У Анны маниакальная страсть к одежкам. Она всегда неукоснительно следует моде, ловко в ней ориентируется, умело сочетает разные веяния. Ив рядом с ней портит картинку – в своих походных ботинках и стареньком дафлкоте. Она бы с удовольствием одела его с ног до головы “по последнему писку”, превратила в стильного мужчину. И понемногу он уже поддается ее влиянию: стал носить изящные туфли, темные рубашки, брюки с защипами. Бесстыдный нарциссизм Анны в модном бутике не столько раздражает, сколько забавляет Ива. Он догадывается, что она хочет проверить, насколько он готов мириться с этим ее пристрастием, которое она называет “тягой к эстетике” и от которого совершенно не собирается избавляться.
Анна хочет нравиться, нравиться всегда: сегодня и потом, когда время будет стараться состарить ее. Она восхищается женщинами, которые не сдаются и в шестьдесят лет продолжают сопротивляться возмутительному натиску возраста. И ей совсем не кажется смешным желание до конца жизни оставаться двадцатилетней. Она предельно бдительна. Однажды на улице Оберкампф они с Ивом, гуляя под ручку, встретили какую‐то его знакомую. Еще довольно молодую, очень стройную, со спортивной осанкой женщину. И вдруг – прямое солнце так жестоко! – на ярком свету и под определенным углом ее белая кожа стала похожа на хрупкий древний пергамент. Анна вздрогнула. И не успели они проститься с этой знакомой, как она ринулась покупать себе увлажняющий крем.

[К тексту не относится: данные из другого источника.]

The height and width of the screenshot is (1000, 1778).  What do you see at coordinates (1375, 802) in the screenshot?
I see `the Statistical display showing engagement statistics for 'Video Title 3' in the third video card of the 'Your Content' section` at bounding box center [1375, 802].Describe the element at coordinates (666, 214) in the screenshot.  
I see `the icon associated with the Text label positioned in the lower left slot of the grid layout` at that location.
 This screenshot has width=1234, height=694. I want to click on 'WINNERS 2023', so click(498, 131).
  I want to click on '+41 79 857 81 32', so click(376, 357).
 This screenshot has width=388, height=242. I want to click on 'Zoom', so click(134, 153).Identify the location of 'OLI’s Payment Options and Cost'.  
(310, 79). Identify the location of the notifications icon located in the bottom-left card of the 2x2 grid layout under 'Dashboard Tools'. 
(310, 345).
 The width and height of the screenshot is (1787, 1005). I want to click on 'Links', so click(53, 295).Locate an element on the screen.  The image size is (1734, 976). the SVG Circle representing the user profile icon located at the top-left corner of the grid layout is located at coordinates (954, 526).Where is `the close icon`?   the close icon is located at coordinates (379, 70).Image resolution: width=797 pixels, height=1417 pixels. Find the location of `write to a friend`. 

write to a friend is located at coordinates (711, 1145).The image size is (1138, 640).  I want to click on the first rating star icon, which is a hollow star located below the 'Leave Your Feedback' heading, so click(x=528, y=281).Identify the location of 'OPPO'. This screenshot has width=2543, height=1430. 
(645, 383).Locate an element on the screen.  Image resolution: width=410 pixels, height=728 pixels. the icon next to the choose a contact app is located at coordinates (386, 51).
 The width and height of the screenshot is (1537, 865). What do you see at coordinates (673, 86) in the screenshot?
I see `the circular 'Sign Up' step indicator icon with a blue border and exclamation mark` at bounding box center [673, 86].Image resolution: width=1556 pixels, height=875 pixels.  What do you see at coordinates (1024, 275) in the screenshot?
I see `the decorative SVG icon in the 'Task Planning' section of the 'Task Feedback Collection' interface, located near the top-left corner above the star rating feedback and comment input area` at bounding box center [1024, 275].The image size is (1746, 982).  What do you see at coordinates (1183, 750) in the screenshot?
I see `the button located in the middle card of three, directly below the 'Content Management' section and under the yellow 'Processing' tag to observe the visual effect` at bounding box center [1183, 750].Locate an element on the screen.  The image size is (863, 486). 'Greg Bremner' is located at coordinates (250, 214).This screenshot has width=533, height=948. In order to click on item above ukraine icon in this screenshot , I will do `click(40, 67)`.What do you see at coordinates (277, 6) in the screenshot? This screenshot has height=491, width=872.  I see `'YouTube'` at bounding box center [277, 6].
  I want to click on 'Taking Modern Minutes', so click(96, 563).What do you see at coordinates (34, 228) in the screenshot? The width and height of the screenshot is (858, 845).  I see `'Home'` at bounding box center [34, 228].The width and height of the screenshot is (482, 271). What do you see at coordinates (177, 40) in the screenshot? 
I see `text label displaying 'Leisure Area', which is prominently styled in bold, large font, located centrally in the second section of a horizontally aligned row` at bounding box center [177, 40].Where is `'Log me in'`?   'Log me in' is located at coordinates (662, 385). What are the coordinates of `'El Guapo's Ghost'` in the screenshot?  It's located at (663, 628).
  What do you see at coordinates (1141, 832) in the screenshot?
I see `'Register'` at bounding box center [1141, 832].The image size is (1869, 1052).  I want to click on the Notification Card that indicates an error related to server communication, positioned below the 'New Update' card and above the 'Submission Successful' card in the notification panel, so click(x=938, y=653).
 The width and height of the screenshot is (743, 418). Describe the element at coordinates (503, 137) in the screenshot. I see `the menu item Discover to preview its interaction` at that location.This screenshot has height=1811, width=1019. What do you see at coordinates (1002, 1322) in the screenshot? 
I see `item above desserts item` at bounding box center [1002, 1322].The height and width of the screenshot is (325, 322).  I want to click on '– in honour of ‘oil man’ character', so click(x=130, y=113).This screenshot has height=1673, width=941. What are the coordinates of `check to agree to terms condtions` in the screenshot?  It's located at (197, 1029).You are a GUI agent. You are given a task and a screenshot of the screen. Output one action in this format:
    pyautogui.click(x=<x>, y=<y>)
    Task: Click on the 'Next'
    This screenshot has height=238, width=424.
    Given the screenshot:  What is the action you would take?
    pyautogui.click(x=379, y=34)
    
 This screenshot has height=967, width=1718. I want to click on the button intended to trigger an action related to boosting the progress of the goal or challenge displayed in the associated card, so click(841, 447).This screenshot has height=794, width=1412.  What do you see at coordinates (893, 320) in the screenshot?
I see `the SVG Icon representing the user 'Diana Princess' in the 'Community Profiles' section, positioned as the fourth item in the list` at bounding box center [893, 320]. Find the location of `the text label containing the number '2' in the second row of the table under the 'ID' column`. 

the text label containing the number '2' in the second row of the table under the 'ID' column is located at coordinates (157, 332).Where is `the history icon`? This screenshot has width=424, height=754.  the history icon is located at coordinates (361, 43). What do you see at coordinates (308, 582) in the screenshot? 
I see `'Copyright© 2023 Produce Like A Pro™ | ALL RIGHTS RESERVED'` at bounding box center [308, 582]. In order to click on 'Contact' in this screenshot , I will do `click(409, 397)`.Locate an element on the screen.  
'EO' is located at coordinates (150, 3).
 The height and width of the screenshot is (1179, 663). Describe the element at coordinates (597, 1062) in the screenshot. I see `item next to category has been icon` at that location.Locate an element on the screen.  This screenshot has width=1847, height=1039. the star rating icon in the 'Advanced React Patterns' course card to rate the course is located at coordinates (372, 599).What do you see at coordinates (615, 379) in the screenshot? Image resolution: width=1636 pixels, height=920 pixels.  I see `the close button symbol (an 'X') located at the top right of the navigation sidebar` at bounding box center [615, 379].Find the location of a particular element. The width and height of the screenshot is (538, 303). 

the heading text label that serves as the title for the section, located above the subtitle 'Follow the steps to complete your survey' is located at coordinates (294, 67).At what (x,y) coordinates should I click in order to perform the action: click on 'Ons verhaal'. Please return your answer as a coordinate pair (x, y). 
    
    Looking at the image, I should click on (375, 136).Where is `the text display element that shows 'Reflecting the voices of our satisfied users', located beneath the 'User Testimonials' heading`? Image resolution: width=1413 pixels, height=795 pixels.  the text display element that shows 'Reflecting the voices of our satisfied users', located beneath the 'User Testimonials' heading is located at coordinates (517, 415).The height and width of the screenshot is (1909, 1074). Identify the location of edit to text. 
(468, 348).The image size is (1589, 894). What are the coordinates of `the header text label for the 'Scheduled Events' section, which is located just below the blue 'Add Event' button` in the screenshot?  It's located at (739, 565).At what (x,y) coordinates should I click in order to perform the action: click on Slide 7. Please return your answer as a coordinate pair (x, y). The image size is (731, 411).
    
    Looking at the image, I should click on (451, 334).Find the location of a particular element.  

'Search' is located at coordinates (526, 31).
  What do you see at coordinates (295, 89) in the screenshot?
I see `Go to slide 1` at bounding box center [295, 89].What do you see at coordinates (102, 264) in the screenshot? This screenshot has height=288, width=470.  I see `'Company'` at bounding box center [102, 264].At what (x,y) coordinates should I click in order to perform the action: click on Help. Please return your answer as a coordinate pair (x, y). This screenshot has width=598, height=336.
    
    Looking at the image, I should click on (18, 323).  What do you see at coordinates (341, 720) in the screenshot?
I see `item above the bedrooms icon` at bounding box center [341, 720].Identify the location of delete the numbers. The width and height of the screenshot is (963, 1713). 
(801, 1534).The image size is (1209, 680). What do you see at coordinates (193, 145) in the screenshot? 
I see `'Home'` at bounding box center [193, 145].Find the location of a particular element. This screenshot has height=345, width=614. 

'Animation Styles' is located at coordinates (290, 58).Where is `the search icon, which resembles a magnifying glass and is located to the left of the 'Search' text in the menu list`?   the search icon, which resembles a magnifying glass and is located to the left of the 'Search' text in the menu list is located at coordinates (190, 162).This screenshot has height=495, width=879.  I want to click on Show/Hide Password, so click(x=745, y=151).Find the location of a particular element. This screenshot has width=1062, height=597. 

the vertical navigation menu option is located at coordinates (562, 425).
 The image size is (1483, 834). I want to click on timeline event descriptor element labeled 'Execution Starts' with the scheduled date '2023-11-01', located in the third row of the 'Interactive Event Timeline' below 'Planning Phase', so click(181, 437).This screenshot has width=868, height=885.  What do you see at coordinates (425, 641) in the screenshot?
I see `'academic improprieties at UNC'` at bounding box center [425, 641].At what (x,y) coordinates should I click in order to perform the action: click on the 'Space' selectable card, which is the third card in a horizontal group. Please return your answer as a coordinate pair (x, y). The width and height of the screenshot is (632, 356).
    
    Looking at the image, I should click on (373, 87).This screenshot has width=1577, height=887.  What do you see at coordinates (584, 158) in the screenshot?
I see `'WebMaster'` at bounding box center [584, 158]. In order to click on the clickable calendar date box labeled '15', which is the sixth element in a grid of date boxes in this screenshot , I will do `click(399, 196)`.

Как‐то раз, когда ей было некогда подниматься к Иву и она не хотела “секса в спешке, за пять минут”, он сам спустился и сел к ней в машину. Она предложила выпить по чашке кофе в ближайшем кафе. Но сначала вынула карминовую помаду, намазала нижнюю губу, сжала губы, чтобы распределить помаду, посмотрела на результат в зеркале заднего вида. А потом спросила Ива: – Хочешь, я и глаза накрашу?
Он ответил, что все превосходно, а она добавила:
– Роми Шнайдер красилась, когда муж приглашал ее куда‐нибудь пойти, даже если в ресторанчик у них внизу.
Зеркала – очень важная вещь. У Ива их три: одно, большое, на камине в гостиной, второе, маленькое, в ванной над раковиной и третье, последнее, во весь рост, на створке платяного шкафа в спальне. Перед уходом Анна смотрится во все три, и у каждого своя роль. Сначала в ванной подробно рассматривает все по частям, потом в спальне выверяет силуэт и, наконец, в гостиной переходит к генеральной инспекции.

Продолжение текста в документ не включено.